For the first time ever, the newest CoverGirl is a boy. Yeah, it's a big deal.
Oct. 11, 2016, was a life-changing day for YouTuber, famed Instagrammer, and makeup artist James Charles.
The 17-year-old announced he was the newest face for iconic beauty brand CoverGirl.
It was the first time ever that a boy landed the role of brand ambassador for the brand.
The big moment wasn't wasted on Charles, who wrote on Instagram that he was "so beyond excited and overwhelmed and happy and astonished and of course, SHOOK" over the huge news.
"I truly hope that this shows that anyone and everyone can wear makeup and can do anything if you work hard."
"Hey, if a random 17-year-old guy can [wear makeup], you DEFINITELY can too!” he said.
Charles understands his CoverGirl title is a big win for anyone out there who feels like they can't express themselves because of societal expectations.
“Breaking gender norms just comes instantly as soon as a boy is comfortable and confident enough to put on makeup," he told BuzzFeed.
Fans and supporters couldn't have been more excited to hear Charles' life-changing news.
Because, hey — 2016 could use a little uplifting news right about now.
Folks were elated over what this may mean for countless other boys out there.
Some couldn't keep the smiles off their faces.
And others noted the moment was a win for all of humanity.
This isn't just awesome news for Charles. His CoverGirl gig is the latest crumbling of that age-old gender barrier that harms all of us.
From kids' toys and clothing brands to martial arts clubs and dads with painted fingernails, oppressive gender norms are dying out.

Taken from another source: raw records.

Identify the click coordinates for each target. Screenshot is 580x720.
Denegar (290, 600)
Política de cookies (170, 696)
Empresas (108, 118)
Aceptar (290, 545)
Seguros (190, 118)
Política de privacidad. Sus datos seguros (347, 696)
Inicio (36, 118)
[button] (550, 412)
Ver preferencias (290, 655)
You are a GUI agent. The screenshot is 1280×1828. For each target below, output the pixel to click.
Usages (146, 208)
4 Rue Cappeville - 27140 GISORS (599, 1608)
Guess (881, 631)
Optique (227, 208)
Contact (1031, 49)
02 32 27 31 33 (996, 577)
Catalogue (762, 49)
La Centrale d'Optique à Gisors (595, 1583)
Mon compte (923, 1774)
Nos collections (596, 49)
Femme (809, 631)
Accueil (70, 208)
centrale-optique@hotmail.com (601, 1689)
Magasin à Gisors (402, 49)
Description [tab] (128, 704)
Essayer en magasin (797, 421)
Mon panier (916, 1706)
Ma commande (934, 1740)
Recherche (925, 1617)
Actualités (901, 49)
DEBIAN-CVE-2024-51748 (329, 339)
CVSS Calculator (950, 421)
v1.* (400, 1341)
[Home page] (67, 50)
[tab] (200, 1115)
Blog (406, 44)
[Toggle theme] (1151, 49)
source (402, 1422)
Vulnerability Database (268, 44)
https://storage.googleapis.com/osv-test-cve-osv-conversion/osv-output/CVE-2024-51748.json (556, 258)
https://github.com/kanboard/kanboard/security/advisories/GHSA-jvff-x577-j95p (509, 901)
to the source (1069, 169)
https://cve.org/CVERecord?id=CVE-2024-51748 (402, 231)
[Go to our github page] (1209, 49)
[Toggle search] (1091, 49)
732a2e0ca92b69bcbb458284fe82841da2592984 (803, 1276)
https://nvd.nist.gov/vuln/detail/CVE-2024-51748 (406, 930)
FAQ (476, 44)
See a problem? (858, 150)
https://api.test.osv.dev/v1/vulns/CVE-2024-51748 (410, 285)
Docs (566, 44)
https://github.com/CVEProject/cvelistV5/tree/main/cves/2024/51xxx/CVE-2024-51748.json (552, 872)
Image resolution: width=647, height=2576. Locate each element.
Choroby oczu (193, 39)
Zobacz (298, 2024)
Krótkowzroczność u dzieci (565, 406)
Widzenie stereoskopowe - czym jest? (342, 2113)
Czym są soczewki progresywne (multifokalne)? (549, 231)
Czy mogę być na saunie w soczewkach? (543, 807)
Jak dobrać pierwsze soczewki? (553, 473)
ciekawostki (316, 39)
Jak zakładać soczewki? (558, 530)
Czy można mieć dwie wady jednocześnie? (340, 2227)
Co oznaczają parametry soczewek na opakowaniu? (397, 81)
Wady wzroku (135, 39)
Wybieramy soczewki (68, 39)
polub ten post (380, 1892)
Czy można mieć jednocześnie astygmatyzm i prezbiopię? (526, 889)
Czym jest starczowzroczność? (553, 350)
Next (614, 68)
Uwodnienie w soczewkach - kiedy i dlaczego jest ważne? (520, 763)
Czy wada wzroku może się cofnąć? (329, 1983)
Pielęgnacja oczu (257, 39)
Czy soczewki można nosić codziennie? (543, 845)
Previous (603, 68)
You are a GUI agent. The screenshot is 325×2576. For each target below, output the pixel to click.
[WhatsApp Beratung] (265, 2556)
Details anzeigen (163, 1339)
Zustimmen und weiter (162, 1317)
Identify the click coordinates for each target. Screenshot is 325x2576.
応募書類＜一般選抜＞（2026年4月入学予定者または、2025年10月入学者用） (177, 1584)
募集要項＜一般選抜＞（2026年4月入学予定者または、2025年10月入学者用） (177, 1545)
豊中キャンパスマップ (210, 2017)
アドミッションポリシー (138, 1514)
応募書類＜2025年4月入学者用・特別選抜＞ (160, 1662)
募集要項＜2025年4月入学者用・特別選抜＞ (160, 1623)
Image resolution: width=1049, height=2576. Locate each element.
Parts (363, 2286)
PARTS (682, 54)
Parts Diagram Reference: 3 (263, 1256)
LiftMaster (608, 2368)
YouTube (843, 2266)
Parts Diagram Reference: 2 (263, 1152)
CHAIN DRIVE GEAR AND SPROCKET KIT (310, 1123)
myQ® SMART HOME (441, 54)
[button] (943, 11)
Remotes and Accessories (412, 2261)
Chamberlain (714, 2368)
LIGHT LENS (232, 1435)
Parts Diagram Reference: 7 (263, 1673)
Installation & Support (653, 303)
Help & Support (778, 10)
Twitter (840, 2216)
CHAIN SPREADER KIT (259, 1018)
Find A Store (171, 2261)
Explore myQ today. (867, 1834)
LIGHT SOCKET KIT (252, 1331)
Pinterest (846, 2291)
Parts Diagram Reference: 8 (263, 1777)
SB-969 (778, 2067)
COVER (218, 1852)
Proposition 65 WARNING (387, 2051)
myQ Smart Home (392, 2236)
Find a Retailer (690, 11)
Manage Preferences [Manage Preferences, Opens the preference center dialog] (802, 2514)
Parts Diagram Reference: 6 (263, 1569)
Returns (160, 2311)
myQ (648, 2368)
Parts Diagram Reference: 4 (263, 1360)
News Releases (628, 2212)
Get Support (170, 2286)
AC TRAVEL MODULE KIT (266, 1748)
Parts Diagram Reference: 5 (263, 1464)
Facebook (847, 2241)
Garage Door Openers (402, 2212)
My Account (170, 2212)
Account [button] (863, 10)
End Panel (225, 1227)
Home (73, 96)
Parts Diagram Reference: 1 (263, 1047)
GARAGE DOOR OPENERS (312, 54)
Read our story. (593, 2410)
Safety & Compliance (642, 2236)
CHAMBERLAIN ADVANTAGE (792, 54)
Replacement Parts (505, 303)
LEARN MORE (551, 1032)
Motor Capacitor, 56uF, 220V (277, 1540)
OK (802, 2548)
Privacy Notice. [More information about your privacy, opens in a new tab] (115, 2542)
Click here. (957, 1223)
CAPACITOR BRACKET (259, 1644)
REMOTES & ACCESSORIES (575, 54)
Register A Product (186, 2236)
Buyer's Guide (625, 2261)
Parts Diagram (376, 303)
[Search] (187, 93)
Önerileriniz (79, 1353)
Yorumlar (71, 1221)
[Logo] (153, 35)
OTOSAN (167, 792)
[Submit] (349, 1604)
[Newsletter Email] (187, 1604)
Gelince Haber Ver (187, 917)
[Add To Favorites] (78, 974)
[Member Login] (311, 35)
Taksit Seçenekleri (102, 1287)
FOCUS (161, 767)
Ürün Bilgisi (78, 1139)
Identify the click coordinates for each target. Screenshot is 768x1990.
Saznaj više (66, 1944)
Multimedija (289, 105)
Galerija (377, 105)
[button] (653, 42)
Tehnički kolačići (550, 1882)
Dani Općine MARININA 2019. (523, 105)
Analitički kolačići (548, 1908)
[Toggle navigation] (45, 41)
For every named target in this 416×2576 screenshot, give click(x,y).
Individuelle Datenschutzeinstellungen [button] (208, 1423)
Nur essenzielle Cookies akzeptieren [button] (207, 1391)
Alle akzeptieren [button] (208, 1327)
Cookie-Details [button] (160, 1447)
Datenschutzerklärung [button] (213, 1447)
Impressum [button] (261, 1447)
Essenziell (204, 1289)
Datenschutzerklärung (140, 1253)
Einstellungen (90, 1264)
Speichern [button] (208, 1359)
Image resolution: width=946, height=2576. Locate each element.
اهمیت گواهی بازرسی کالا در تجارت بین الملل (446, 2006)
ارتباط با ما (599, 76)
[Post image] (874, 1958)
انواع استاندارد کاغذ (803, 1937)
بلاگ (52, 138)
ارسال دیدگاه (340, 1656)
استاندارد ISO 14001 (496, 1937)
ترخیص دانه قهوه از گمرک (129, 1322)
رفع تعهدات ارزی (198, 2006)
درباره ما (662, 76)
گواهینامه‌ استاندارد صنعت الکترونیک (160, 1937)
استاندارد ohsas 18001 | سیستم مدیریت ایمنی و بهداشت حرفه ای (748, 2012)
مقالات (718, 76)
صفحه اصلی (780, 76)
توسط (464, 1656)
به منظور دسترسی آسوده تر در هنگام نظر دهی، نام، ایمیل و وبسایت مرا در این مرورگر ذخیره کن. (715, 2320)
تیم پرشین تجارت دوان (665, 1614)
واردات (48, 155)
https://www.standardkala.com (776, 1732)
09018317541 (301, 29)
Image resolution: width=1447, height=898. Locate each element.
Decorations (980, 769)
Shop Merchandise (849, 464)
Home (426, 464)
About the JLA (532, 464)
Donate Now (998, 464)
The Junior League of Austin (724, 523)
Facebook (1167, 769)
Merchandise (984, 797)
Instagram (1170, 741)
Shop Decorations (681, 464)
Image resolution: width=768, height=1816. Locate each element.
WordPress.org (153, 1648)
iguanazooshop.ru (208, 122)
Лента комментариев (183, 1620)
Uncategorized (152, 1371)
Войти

Because we've come a long way in understanding gender isn't a binary concept.
This news might put some people a bit on edge (and if "some people" includes you — that's OK to admit!). Evolving cultural ideas and expectations can be scary and uncomfortable at first.
But it's important to understand that it's harmful to tell our kids that boys don't cry (or wear makeup, for that matter). And it hinders our girls when we subtly sway them from pursuing careers in math or science. The more we get the dangers of gender norms — and the importance of just being yourself — the better off we'll be.